Of course, Janacek then goes on to do much more interesting things with it than mix it with elves and trolls.

Bible-bashing

It's good that some British traditions never die. Like moral outrage at the appearance of a new translation of the bible. The end of the world is nigh -
or perhaps 'The proverbial's about to hit the fan some time soon', as the new version might have it.

So, how bad is that damage? Compare these two renderings of Mark 1: 10-11:

Authorised version: "And straightway coming up out of the water, he saw the heavens opened, and the Spirit like a dove descending upon him. And there came a voice from the heaven saying, Thou are my beloved Son, in whom I am well pleased."

with

New: "As he was climbing up the bank again, the sun shone through a gap in the clouds.
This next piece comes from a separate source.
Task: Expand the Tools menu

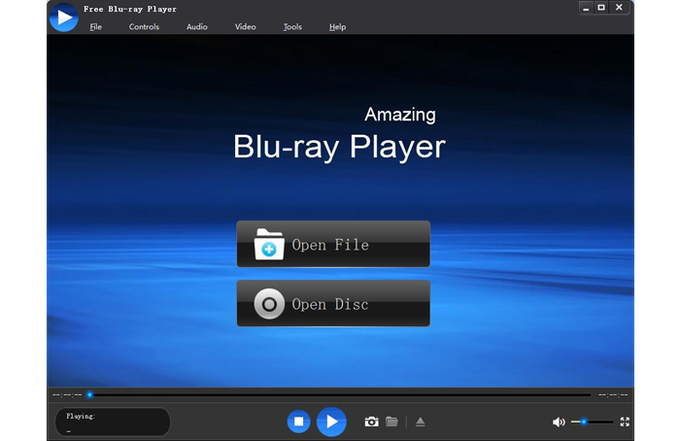Action: (x=292, y=27)
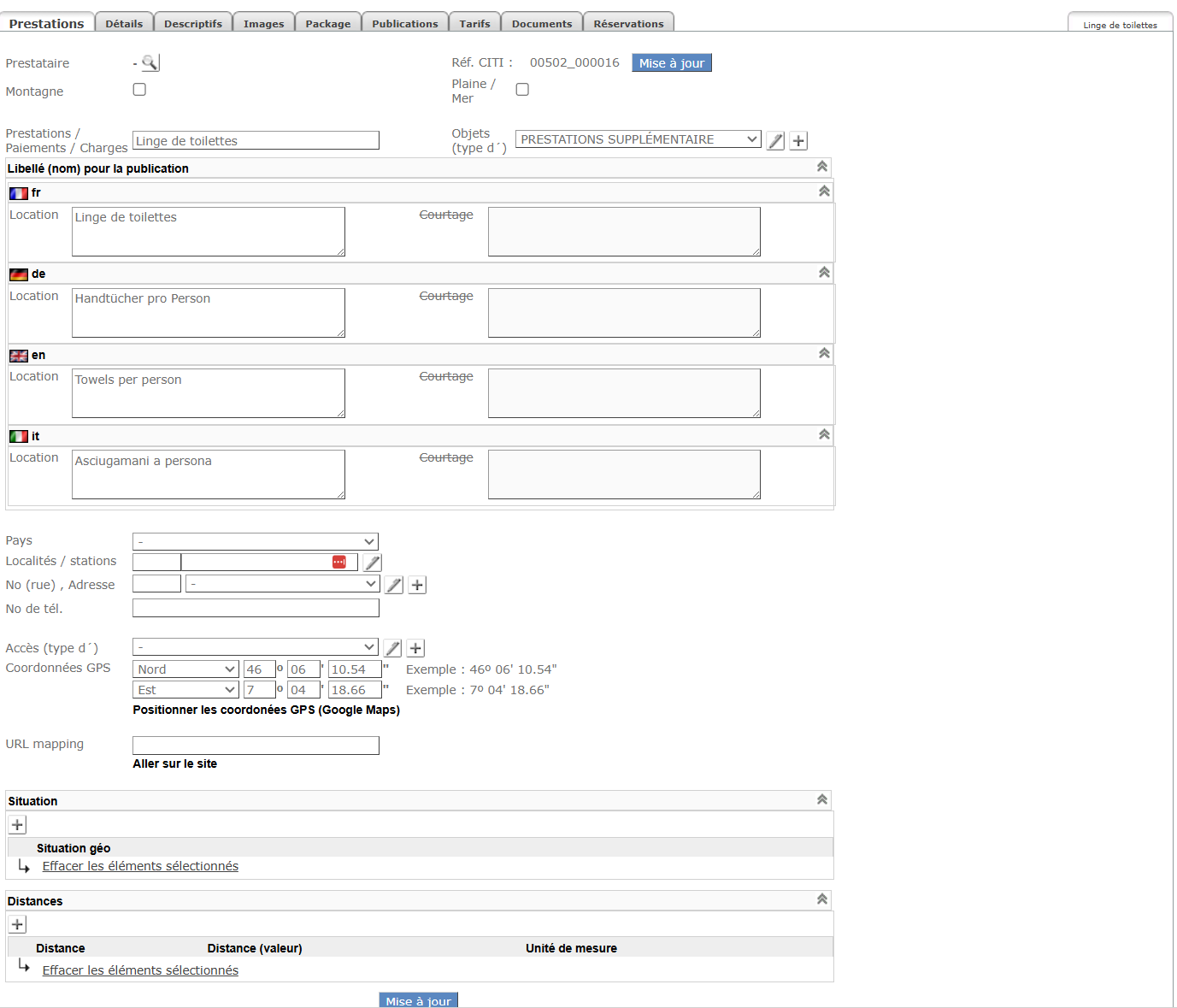Screen dimensions: 1177x1008
Task: Open the Pays dropdown
Action: (256, 541)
At the same time a pigeon flew down and perched on him. Jesus took this as a sign that God's spirit was with him. A voice from overhead was heard saying, 'That's my boy! You're doing fine!' "

Abuse of the English language: immense. Damage to religion: who am I to say? I am not fluent in New Testament Greek. The Authorised Version is,
forget it not, a version, a translation. It was not written by God, it was translated by man. It is a sublime piece of English, so appeals to the high-culture part of me. But that is quite separate from its religious value.
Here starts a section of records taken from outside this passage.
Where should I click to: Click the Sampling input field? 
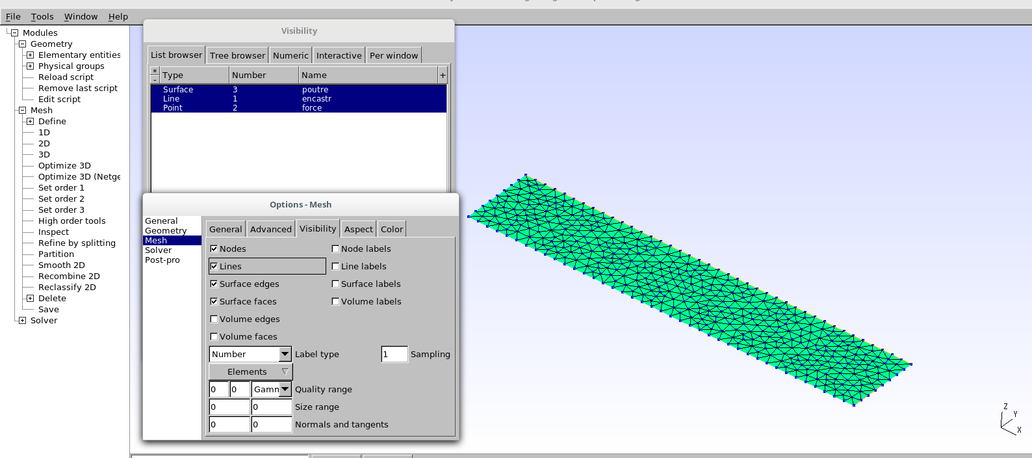point(394,354)
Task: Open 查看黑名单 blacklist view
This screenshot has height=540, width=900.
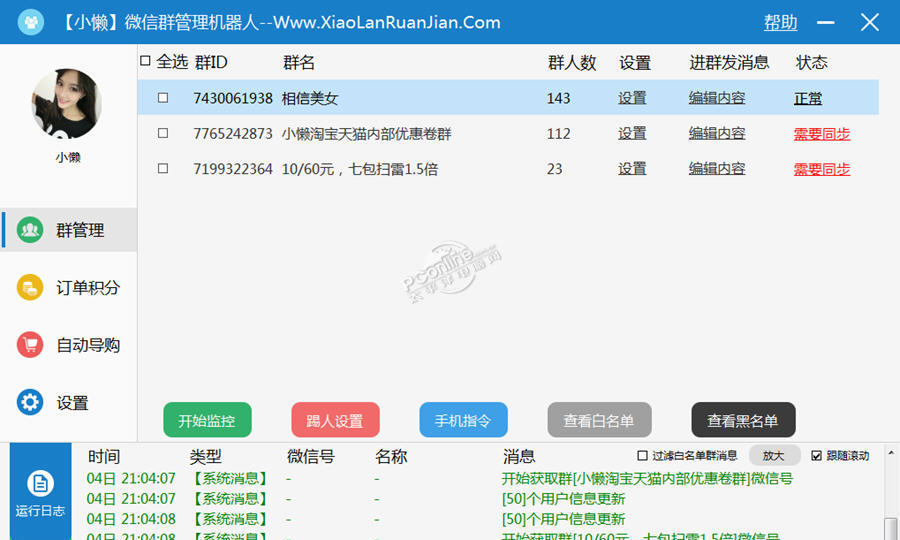Action: (743, 421)
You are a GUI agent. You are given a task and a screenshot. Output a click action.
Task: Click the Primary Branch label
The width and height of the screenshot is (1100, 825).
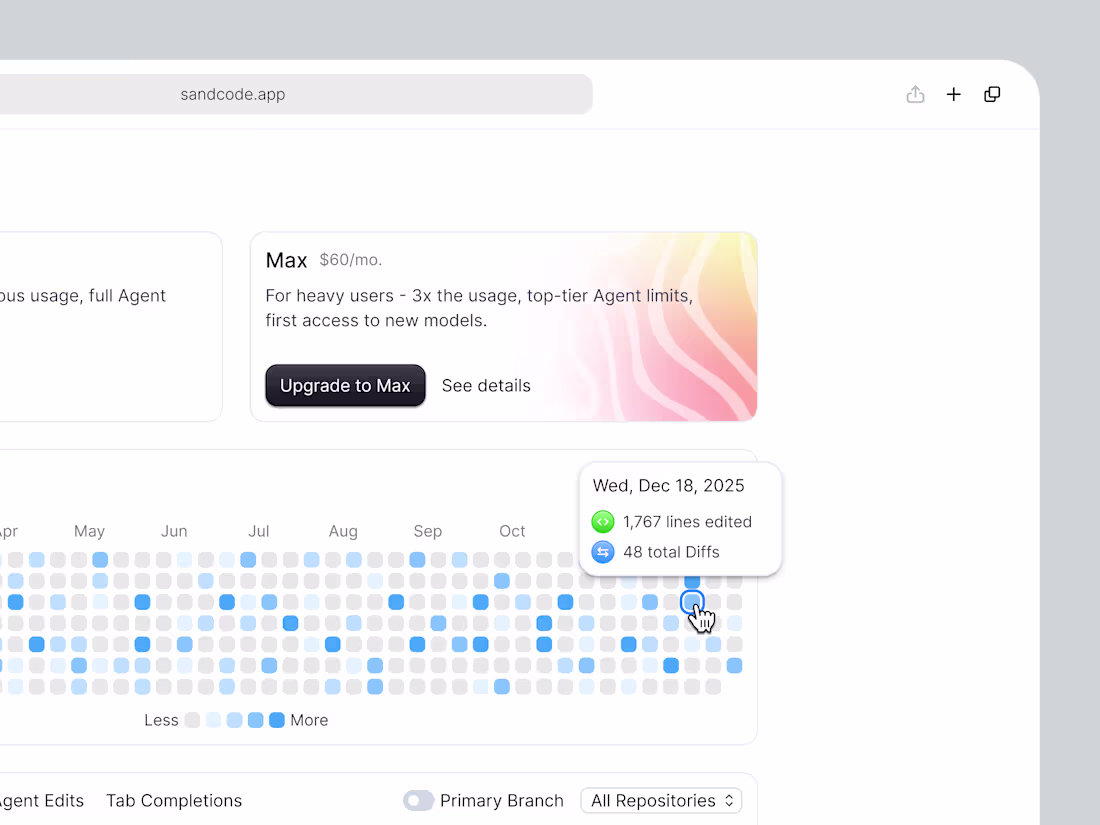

By all means criticise the new translation for cheapening some of the most beautiful texts the English language has produced. But don't pretend it's 'blasphemous'.

Outfoxed

Okay, so I have sympathy with many of the values of the British left (there, I've admitted it). I like niceness, caring and fluffiness in public policy.
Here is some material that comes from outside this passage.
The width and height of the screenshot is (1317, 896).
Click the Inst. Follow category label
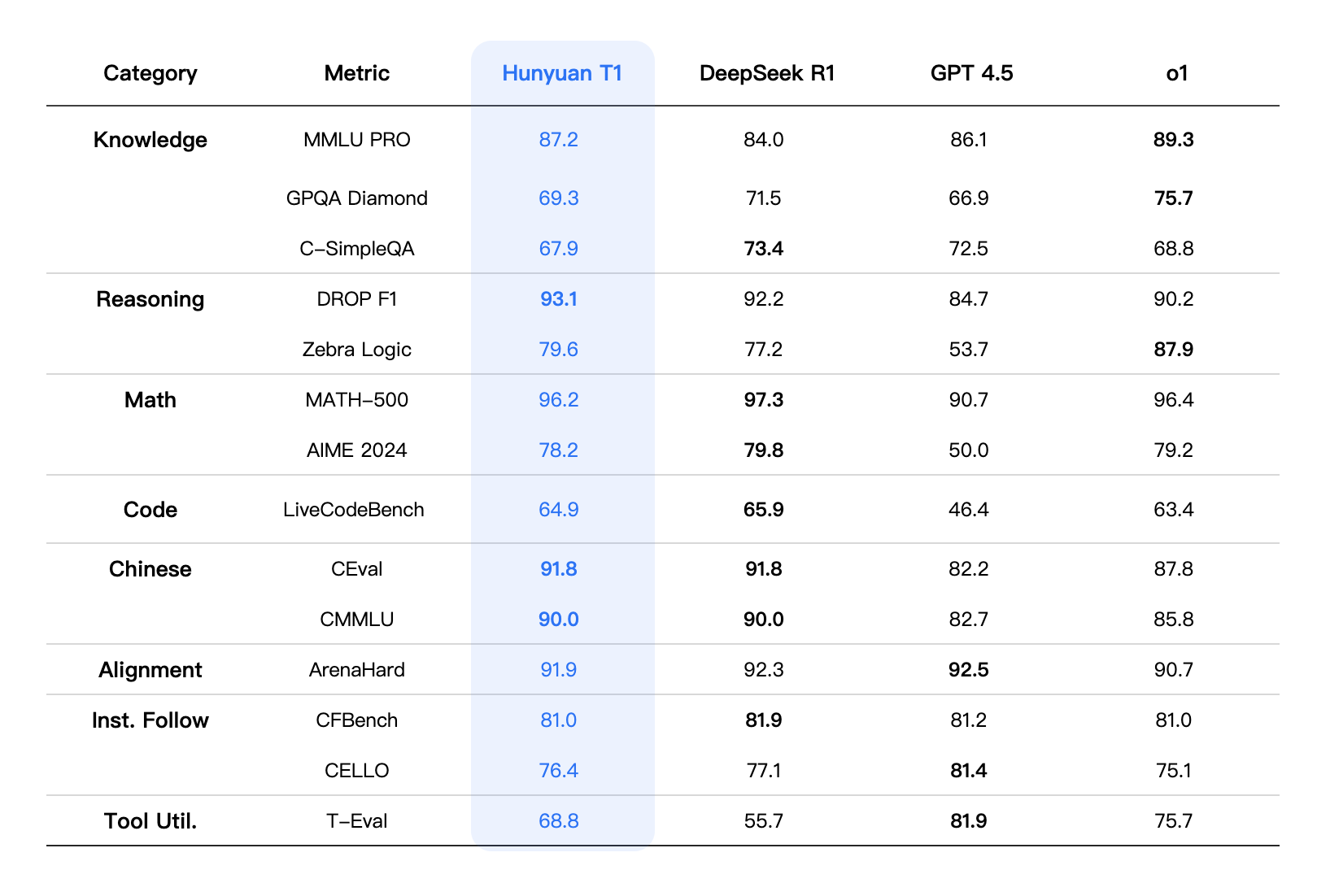click(x=150, y=720)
But what is it with the left and fox hunting? Try as I might, I can't get my head around what makes this an issue to excite such passions.

The anti-hunters tend to have two line of arguments. First, hunting is cruel to animals. Y-e-e-e-s. And? If we want to legislate to avoid cruelty to animals, then banning hunting is surely priority number 24,567, somewhere behind prohibiting having cats as pets, beekeeping and those little tablet things that get rid of mosquitoes. The foxes are going to be killed anyway, and hunting seems as good a way as any of doing it.

The second line of argument drags up the 19th century decisions to ban bear-bating and cockfighting. The relevance being? To use an analogy (something I hate, but hey), this is like using slavery as an argument to ban work. Or domestic violence as a reason to outlaw sex.

Of course, what the anti-hunting lobby really object to is not the death of the fox, but the fact that people experience pleasure in achieving it. And legislating to control thoughts rather than actions makes me feel even queasier than contemplating the remains of a half-digested vixen....

June 25, 2004

Opening salvo

Why start this blog?

Well, egoism to begin with. But I also I want to fill a blog hole. My aim is to write a blog that is libertarian in outlook yet, unlike most existing UK libertarian blogs, does not place its flag squarely with George Bush and flee in horror from anything with its roots in Europe.

And to wallow in the glories of unashamedly elitist high culture.

And to have a lot of fun.

Comments, complaints and discussion welcome.